Start of Material to process

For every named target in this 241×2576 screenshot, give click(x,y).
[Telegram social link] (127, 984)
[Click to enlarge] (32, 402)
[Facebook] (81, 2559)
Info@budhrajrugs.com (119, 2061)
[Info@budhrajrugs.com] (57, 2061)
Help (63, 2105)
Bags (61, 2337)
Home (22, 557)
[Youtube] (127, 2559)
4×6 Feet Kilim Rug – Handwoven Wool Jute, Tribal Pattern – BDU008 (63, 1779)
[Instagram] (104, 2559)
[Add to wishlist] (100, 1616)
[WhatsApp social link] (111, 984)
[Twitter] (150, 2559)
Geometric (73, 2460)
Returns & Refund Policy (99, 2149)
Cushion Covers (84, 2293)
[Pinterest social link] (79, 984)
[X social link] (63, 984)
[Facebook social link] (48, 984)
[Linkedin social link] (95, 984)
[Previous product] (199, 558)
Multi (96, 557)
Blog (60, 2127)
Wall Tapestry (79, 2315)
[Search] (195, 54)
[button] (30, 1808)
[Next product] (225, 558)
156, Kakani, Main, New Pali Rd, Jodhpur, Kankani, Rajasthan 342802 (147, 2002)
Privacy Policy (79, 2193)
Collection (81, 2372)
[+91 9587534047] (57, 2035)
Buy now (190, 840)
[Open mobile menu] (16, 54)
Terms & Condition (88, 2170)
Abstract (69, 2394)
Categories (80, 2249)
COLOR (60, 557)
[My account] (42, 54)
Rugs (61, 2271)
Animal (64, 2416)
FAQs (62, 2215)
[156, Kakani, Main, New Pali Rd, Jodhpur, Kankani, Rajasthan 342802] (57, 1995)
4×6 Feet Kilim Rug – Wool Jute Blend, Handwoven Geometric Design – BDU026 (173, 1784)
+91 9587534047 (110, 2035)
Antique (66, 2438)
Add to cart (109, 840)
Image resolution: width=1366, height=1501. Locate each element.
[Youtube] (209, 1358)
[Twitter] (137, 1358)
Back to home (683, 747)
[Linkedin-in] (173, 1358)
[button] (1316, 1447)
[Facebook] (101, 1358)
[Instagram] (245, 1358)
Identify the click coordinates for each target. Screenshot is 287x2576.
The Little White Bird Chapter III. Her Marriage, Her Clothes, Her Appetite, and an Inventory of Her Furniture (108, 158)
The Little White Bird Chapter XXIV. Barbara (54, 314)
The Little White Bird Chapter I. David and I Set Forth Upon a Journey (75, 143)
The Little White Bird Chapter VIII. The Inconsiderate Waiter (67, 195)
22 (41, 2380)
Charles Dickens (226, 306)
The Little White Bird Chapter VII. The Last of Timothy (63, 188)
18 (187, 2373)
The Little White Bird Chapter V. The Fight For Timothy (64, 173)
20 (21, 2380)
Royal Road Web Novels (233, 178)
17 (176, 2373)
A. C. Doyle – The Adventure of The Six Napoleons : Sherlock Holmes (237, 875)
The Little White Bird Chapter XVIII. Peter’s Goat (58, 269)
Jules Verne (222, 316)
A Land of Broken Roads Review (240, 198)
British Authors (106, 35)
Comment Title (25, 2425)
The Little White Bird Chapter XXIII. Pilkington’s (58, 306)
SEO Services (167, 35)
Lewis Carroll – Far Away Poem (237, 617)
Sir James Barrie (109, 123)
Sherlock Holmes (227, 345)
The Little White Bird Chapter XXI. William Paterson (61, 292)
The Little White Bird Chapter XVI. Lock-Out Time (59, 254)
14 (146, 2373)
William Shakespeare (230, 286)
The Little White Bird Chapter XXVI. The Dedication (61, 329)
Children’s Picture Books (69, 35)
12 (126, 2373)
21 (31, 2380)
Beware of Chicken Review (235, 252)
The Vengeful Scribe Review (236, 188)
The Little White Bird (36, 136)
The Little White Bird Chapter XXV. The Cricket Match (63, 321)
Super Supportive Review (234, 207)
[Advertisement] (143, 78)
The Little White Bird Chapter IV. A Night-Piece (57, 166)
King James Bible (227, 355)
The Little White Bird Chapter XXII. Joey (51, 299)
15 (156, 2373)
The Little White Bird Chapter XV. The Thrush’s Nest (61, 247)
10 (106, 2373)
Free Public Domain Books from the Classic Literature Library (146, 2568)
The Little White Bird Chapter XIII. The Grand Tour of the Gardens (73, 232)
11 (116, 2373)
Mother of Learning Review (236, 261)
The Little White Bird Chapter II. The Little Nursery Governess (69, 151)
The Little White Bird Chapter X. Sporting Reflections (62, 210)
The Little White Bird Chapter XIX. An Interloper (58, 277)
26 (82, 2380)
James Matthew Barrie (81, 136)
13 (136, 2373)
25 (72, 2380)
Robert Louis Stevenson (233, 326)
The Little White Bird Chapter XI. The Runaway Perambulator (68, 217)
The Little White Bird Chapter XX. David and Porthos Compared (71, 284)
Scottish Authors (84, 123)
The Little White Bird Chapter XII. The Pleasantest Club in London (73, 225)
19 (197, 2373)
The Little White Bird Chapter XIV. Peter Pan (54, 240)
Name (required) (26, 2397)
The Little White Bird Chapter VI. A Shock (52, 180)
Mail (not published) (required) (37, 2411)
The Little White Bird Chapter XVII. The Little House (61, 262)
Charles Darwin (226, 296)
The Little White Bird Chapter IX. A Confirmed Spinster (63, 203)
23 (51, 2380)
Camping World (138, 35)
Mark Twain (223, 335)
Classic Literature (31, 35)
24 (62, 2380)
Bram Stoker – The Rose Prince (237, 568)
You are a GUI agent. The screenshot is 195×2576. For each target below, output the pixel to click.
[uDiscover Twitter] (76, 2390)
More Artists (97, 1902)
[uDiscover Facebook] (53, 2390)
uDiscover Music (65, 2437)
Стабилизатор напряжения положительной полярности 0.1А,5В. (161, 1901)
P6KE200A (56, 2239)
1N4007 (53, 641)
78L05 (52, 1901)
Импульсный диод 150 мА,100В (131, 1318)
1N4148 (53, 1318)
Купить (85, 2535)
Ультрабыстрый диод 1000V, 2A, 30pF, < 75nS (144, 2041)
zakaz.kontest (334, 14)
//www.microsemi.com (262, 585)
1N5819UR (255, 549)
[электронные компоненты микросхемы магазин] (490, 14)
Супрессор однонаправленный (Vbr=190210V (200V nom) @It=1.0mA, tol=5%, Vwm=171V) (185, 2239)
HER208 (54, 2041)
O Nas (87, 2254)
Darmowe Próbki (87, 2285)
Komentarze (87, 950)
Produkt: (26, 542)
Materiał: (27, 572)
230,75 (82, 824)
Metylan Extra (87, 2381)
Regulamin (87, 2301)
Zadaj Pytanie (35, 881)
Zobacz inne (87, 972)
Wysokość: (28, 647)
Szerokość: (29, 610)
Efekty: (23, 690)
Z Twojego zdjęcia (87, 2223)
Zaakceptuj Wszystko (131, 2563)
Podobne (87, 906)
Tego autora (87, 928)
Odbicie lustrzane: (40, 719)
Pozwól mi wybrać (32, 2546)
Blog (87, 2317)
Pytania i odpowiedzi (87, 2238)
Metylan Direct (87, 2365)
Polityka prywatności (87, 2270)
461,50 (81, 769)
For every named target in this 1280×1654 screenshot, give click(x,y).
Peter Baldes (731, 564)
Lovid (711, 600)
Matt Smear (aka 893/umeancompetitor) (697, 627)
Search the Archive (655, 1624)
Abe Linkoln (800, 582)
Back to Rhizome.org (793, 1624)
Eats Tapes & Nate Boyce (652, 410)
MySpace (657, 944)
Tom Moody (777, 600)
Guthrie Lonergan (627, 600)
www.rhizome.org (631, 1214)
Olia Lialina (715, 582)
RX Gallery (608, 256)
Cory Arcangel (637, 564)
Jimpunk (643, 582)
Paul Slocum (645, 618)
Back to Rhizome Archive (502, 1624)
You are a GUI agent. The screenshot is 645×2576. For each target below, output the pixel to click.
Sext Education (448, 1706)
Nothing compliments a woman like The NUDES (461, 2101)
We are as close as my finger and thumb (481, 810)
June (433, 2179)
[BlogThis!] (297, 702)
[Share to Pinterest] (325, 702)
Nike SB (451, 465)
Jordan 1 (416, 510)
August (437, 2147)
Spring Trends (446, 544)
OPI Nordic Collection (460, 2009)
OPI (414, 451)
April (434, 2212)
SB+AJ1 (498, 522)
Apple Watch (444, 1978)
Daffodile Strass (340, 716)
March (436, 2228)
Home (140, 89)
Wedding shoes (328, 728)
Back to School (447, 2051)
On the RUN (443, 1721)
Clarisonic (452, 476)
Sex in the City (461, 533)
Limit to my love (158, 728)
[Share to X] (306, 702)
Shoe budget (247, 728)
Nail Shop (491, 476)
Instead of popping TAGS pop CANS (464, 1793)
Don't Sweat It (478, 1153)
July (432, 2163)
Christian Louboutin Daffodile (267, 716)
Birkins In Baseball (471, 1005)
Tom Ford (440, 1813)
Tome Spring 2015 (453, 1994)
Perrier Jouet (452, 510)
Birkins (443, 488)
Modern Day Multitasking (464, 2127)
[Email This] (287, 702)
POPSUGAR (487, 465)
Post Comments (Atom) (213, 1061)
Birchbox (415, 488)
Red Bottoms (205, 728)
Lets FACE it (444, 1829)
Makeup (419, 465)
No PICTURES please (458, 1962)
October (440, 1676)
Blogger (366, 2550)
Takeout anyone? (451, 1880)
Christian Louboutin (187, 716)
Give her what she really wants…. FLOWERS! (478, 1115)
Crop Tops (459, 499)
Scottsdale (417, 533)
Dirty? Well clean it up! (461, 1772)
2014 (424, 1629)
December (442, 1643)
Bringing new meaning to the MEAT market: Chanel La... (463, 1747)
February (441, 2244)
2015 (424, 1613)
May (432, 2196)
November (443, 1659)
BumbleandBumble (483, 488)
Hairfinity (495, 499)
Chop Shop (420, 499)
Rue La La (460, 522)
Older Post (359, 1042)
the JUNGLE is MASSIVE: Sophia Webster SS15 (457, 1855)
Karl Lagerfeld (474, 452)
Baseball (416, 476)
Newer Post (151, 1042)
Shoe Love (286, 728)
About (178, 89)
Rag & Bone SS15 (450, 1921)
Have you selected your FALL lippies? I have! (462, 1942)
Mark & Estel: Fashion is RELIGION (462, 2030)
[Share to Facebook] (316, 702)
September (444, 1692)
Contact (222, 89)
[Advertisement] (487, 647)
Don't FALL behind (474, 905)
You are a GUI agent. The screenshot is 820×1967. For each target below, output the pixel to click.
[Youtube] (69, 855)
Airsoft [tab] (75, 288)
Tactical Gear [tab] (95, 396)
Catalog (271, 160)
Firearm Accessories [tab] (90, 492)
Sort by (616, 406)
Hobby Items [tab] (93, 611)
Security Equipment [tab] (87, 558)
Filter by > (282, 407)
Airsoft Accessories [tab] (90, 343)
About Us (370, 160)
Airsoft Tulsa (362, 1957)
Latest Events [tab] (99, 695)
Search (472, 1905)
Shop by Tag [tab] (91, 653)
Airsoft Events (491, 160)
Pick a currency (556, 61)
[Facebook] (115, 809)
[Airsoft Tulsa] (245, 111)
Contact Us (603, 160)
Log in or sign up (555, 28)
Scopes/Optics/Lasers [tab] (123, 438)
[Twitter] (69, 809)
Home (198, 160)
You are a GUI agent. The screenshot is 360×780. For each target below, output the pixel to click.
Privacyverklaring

End of Material to process

Work required.
Where a line above holds the string "Post", show that line.

Answer to this exercise.
Post Comments (Atom) (213, 1061)
Older Post (359, 1042)
Newer Post (151, 1042)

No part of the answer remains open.